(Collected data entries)
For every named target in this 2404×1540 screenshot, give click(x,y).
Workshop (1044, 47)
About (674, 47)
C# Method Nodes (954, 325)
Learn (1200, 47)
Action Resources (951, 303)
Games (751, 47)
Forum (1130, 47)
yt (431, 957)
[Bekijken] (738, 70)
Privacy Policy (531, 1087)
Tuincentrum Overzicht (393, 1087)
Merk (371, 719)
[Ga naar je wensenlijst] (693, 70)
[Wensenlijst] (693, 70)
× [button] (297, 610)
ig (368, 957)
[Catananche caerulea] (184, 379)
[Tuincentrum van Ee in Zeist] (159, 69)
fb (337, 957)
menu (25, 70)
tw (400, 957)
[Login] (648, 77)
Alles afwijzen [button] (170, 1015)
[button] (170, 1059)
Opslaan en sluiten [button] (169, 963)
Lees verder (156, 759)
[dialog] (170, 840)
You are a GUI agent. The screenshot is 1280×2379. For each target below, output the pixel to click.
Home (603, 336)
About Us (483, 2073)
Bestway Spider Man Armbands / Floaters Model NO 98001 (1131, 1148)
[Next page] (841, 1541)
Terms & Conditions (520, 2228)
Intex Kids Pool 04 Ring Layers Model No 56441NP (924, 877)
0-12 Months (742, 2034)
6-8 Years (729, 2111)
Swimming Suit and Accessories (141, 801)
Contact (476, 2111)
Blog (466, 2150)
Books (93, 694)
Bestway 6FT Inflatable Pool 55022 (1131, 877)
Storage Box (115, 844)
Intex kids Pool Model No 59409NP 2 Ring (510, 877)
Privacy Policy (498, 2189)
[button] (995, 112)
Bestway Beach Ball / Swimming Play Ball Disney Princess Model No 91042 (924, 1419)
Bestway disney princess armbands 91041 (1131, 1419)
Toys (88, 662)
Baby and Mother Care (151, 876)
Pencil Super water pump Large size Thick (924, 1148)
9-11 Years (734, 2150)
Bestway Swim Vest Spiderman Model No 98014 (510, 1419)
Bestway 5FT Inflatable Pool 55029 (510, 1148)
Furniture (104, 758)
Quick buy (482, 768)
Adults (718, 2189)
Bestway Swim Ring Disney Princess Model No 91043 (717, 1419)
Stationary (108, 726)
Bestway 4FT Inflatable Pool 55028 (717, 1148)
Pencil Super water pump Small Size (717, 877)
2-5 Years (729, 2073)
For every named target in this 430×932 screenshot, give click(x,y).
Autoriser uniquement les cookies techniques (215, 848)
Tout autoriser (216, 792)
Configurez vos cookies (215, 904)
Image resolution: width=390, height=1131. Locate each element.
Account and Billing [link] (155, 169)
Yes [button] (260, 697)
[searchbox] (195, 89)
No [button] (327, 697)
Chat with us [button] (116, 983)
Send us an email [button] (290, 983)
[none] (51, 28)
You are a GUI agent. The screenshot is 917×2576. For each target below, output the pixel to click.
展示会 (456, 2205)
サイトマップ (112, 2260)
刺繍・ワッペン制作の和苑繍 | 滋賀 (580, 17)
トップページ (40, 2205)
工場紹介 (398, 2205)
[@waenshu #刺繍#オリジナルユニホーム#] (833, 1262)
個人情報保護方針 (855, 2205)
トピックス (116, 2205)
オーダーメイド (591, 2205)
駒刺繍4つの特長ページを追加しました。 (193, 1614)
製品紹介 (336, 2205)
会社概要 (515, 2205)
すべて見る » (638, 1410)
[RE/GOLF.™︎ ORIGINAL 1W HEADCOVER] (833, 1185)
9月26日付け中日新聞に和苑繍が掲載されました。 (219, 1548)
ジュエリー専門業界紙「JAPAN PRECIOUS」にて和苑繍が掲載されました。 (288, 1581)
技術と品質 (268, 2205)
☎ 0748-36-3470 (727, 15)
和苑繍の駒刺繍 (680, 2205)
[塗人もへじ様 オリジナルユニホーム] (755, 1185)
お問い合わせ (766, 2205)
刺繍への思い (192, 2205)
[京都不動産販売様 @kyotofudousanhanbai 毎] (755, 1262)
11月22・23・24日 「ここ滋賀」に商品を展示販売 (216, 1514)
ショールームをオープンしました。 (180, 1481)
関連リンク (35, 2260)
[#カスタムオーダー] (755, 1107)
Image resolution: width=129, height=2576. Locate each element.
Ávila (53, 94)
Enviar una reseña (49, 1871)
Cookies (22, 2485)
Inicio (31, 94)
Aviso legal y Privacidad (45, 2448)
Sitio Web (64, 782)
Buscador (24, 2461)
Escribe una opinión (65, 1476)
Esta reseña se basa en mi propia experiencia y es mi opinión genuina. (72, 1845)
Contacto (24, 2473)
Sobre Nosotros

- [What you have to do]:
Beginning at the line with "You are a GUI agent. The screenshot is 1280×2379." and stopping after the line with "Terms & Conditions (520, 2228)", please write out every line of the data above exactly and nothing else.

- [Answer space]:
You are a GUI agent. The screenshot is 1280×2379. For each target below, output the pixel to click.
Home (603, 336)
About Us (483, 2073)
Bestway Spider Man Armbands / Floaters Model NO 98001 (1131, 1148)
[Next page] (841, 1541)
Terms & Conditions (520, 2228)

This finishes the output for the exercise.